____ Extracted entries

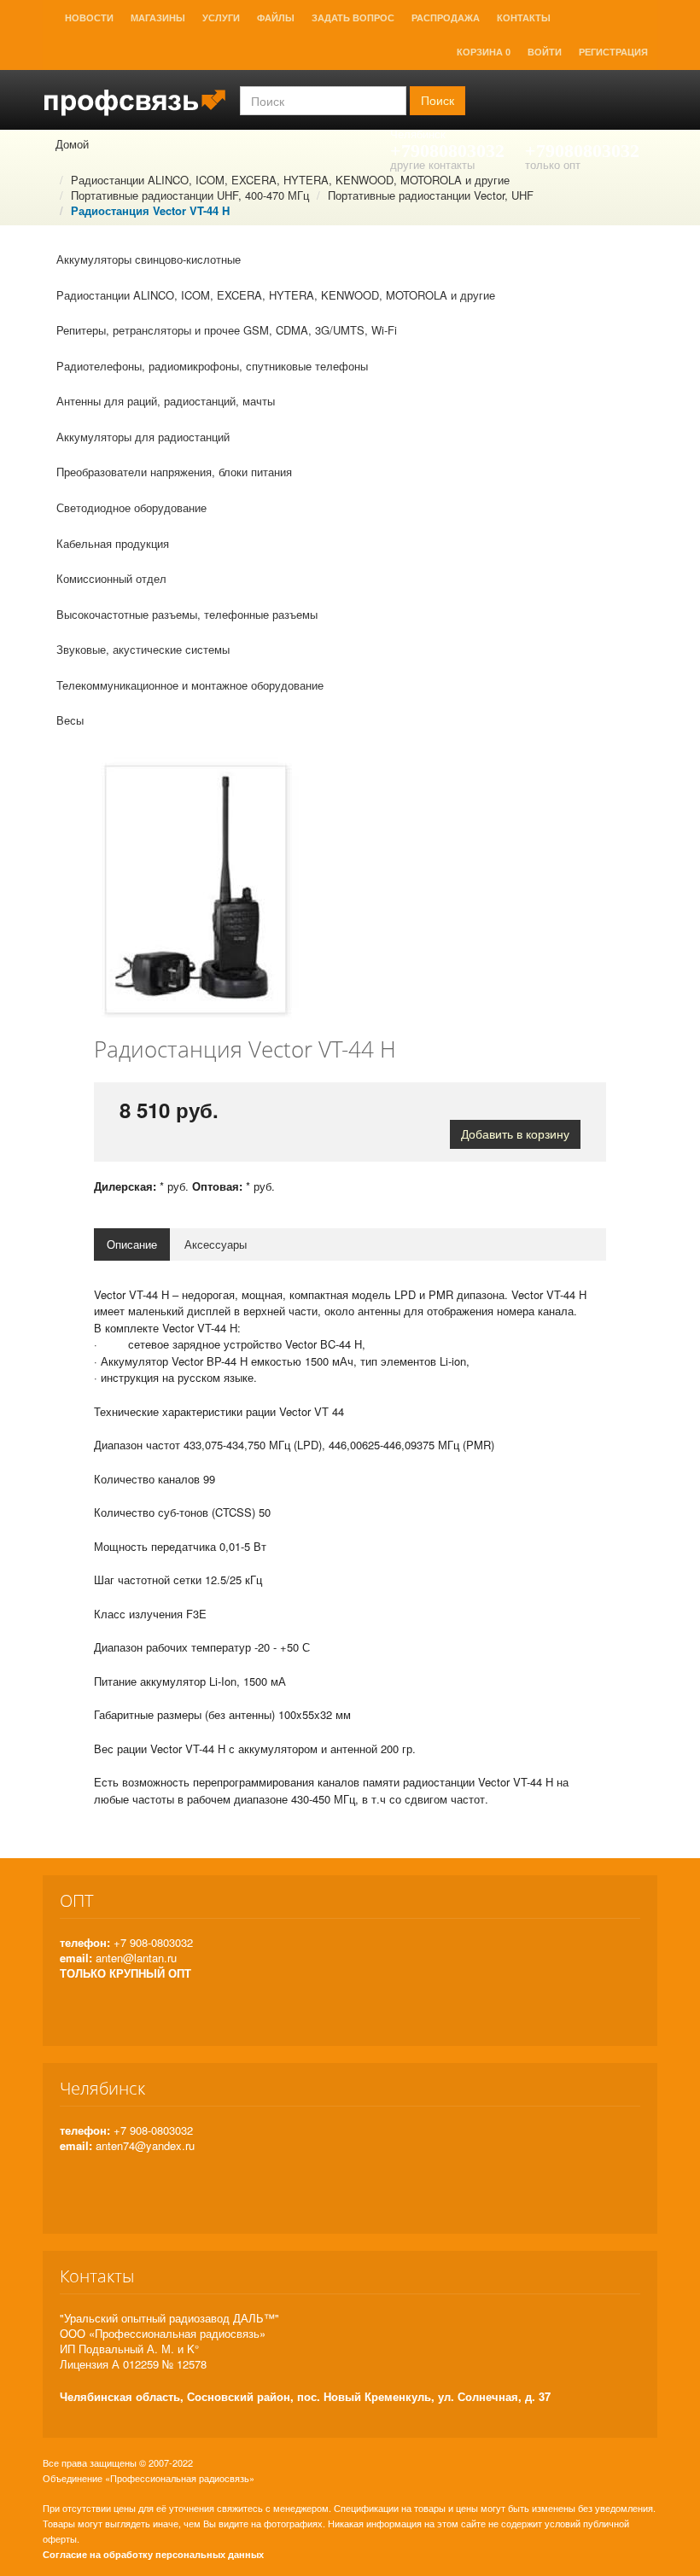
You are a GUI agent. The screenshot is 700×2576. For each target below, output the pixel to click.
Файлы (276, 18)
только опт (552, 164)
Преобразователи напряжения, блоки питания (174, 471)
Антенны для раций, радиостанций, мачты (165, 401)
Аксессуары (215, 1244)
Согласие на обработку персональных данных (153, 2554)
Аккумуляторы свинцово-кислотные (148, 259)
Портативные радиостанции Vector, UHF (431, 195)
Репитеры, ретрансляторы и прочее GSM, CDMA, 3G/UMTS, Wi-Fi (226, 330)
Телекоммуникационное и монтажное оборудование (190, 685)
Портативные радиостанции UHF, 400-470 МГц (190, 195)
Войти (545, 52)
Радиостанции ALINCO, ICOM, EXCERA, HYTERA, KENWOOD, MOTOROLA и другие (290, 180)
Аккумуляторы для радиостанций (143, 436)
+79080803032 (447, 150)
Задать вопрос (353, 18)
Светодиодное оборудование (131, 507)
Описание (132, 1244)
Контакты (524, 18)
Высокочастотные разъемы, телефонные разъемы (187, 614)
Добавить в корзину (515, 1134)
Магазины (158, 18)
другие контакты (432, 164)
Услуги (221, 18)
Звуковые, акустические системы (143, 649)
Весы (70, 720)
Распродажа (445, 18)
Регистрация (613, 52)
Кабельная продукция (112, 543)
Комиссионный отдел (111, 578)
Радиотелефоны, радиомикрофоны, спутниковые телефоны (212, 366)
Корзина (483, 52)
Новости (89, 18)
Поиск (437, 101)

________

[To do] Determine, please, how many lines hold "оборудование" in the records, and give that number by itself.

[Written response] 2